Mientras trabajaba tranquilamente el día de hoy, como otro jueves cualquiera, recibí un correo electrónico que anunciaba el acaecimiento de un terremoto en la ciudad. Me llamó la atención la capacidad predictiva del remitente, pues de los desastres naturales tal vez el menos predecible es el terremoto. Noté que el remitente del correo había incluido como destinatarios a una cantidad importante de personas, quienes muy seguramente se encontraban, como yo, trabajando tranquilamente un jueves cualquiera.
Me llamó la atención, además, el hecho de que el correo incluía la hora exacta en que habría de ocurrir la sacudida, 11:00 AM. Aunque de golpe no le di mayor importancia al mensaje, preferí leerlo completo; debo confesar que de un tiempo acá he despertado un sospechoso interés en los anuncios proféticos, en particular aquellos que vaticinan el fin del mundo. En fin, ahí estaba yo un jueves cualquiera leyendo el augurio sobre la ocurrencia de un temblor en la ciudad.
Interesado en el correo, lo leí completo. Al terminar de leerlo, entendí que aquel pronóstico que se presentaba en principio como inexorable, se trataba realmente de un simple anuncio de un simulacro de terremoto, el cual buscaba evaluar el nivel de preparación de los habitantes de la ciudad ante una situación de emergencia, de las que nadie se salva. Pese a lo anterior, no pude dejar de pensar en la ficticia invasión alienígena de Orson Welles que el 30 de octubre de 1938 mantuvo en pánico a los habitantes de Nueva York.
La idea de estar en la mitad de un gran terremoto me hizo visualizar en diversos escenarios, todos trágicos, lejos del espacio físico en el que realmente me encontraba ese jueves cualquiera. Mientras mi imaginación me revolcaba en olas asesinas, me tostaba en incendios implacables, me hacía volar en el ojo de un huracán mitológico, una estridente alarma me jaló a la realidad. Ese sonido indicaba que el simulacro había empezado. La profecía se estaba cumpliendo.
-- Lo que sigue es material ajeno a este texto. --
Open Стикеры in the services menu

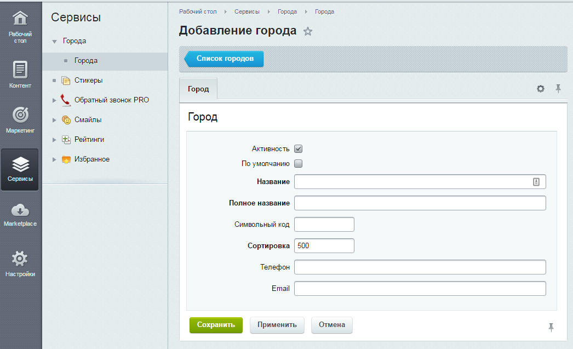click(88, 81)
Todos nos levantamos de nuestros puestos, apagamos los computadores, cogimos nuestros abrigos y empezamos a salir parsimoniosamente de las respectivas oficinas. Cuando estábamos a punto de echar llave a la puerta principal, una de las compañeras gritó que no la cerraran. Debe ser que las recomendaciones obligan a no cerrar las puertas con seguro en situaciones de emergencia, pensé.
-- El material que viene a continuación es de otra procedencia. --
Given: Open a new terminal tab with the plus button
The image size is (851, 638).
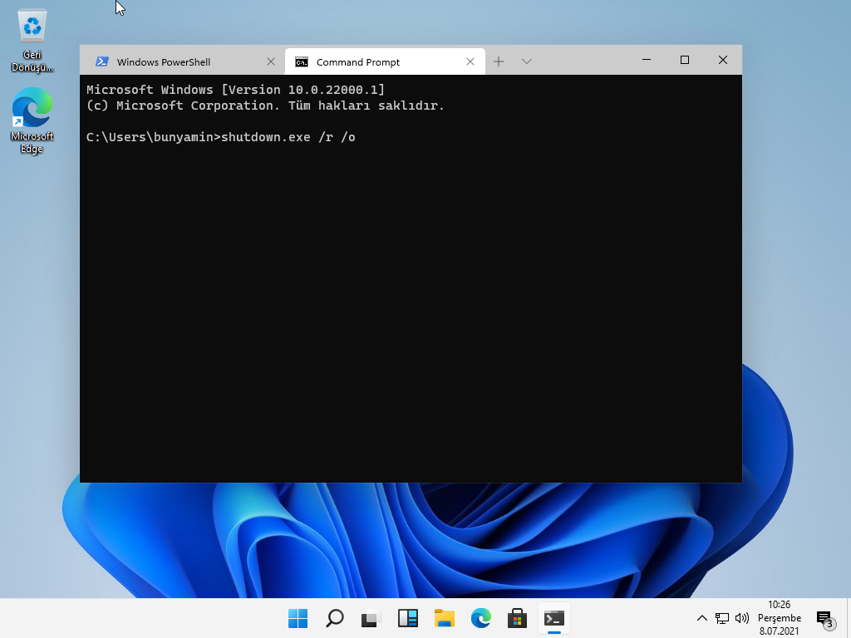Looking at the screenshot, I should (499, 61).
¡No! – dijo- se nos está olvidando apagar la greca del café y apagar todas las luces.
Mientras bajaba las escaleras del edificio, oí a una señora diciéndole a otra con voz trémula que desde que supo que el jueves habría un simulacro de terremoto había tenido el presentimiento de que algo malo pasaría. Enseguida se me vino a la mente, como señal de un mal presagio, uno de los cuentos peregrinos de García Márquez que cuenta la historia de un pueblo que resulta devastado por un incendio provocado por el descuido de sus habitantes, quienes el mal presentimiento de una vieja del pueblo los hizo entrar en pánico.
Al parecer el mal presagio es amigo de la mala hora, pues la señora no había terminado de contarle a su amiga su extraño presentimiento cuando resbaló por las escaleras golpeándose repetidas veces la cabeza con los escalones que le hacían falta para llegar al primer piso. El estrecho espacio de las escaleras se hacía más angosto a medida que ríos de personas bajaban impotentes, sin poder ayudar a la señora, mientras eran arroyadas por la corriente humana. Las personas sólo alcanzaban a ver la cara inconsciente de la señora, con su cabeza maltrecha y bañada de sangre. Su amiga, todavía en shock por la fatídica coincidencia, hiperventilaba mientras trataba de revivir a su compañera a punta de golpes incoherentes en el pecho.
Cuando pensé que el panorama no podía ser más caótico de lo que era, un pelirrojo que trabaja en el quinto piso bajaba las escaleras afanosamente tropezando a todo aquel que interrumpiera su paso. El bermejo iba gritando y sudando como si estuviera sufriendo de un delirium tremens. Algo me impedía moverme, estaba como clavado al piso. Sin embargo, de un momento a otro tuve la sensación de estar levitando en una dimensión distinta a la de los demás, a quienes podía ver pero no escuchar.
De repente sentí cómo de un golpe volví a la realidad. Estela, mi compañera de escritorio me sacudía gentilmente para sacarme del ensimismamiento en el que me encontraba. Con su voz ronca pero austera me decía que saliera rápido que el simulacro había comenzado, todos estaban en la puerta y ella se había devuelto para apagar la greca del café y asegurarse de que todas las luces estuvieran apagadas.
Había comenzado el simulacro un jueves cualquiera.